SET PROBLEM A =
Please quote the records word for word, starting at the line that contains "Given: Click the Fetch Metadata button" and ending at the line that contains "coord(152,285)", with both of those lines included. Leave the pictures out.

DOCUMENT PASSAGE =
---+---
HAPPY FATHER'S DAY ROBERT McCALL!

My father died suddenly of a heart attack in January 1998. I was in Cuba, covering Pope John Paul II's inaugural visit for television, when I received the shocking phone call. He had been driving alone near his home in Tampa Florida when he apparently felt chest pains, pulled over to the side of the road and died. It was a shock for all of us, losing him so suddenly and just when he seemed to be enjoying his life.

My dad was an honorable man who worked hard serving in the United States Air Force. A job that sent our family globetrotting every three to four years. We bounced from Germany to California, to Florida to Germany to Kansas to Florida, to California then back to Florida. My head still spins when I think about it. Duty also called my dad away from us. He spent one year in Thailand, one year in Vietnam and one year in Korea. I remember missing him terribly and not really understanding why he had to go away for so long. Since my German mother didn't drive, his absence was a real challenge for our family and it created a lot of stress for him.
---+---
MATERIAL =
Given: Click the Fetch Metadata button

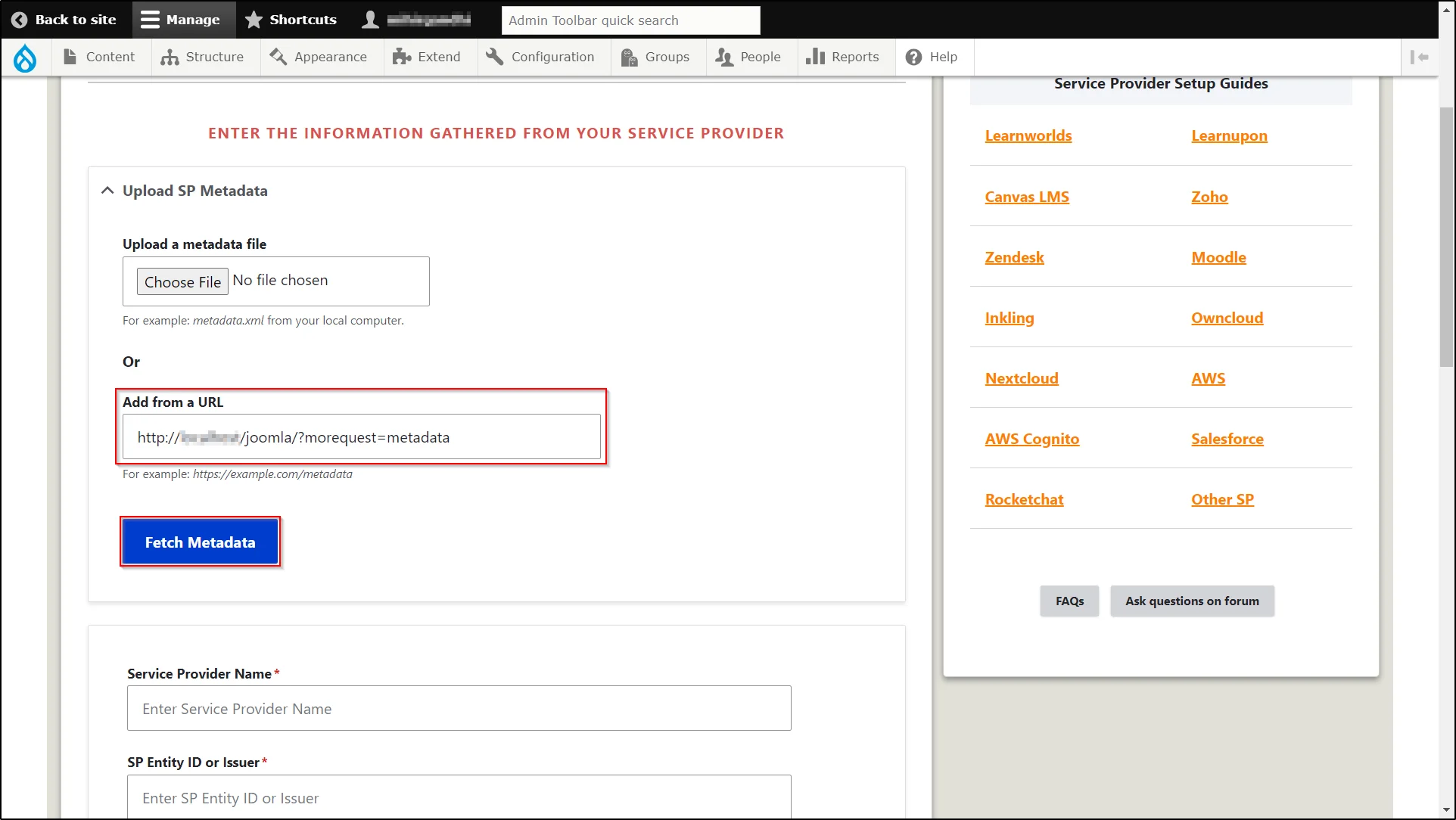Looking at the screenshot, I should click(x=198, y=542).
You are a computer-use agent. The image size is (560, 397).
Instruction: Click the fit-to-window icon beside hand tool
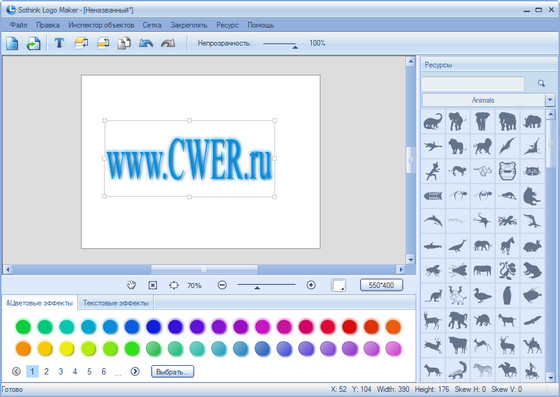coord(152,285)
---+---
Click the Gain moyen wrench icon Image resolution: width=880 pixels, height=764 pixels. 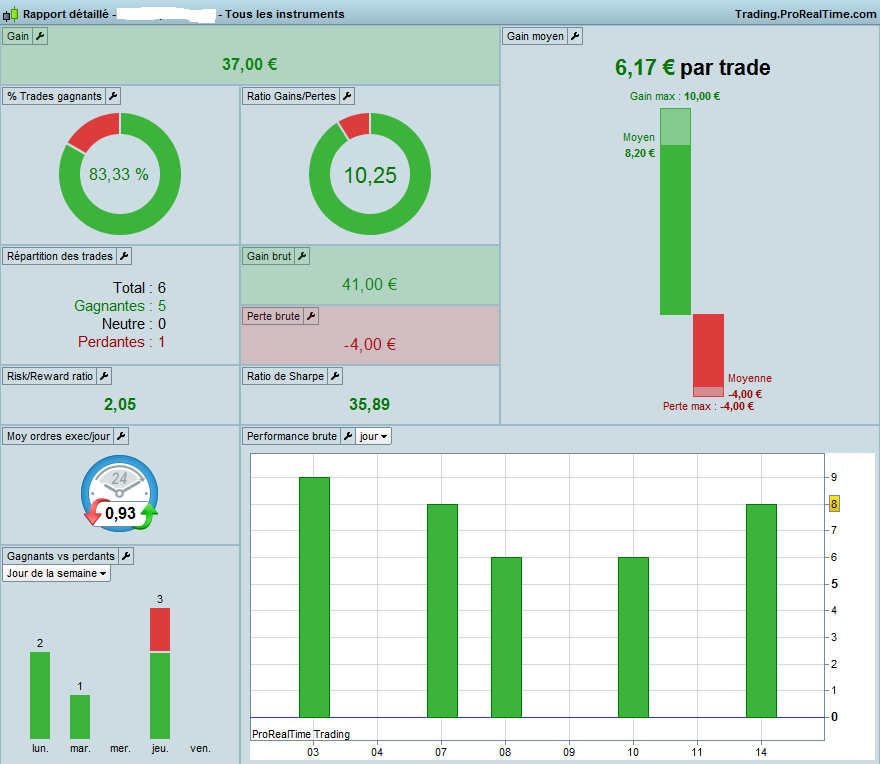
---+---
SET PROBLEM B =
According to the Father's Day tribute, why was the father's time away a real challenge for the family?

COMPLETE ANSWER A =
Given: Click the Fetch Metadata button

Looking at the screenshot, I should click(x=198, y=542).
You are a computer-use agent. The image size is (560, 397).
Instruction: Click the fit-to-window icon beside hand tool
coord(152,285)

COMPLETE ANSWER B =
His absence was a real challenge because the writer's German mother didn't drive.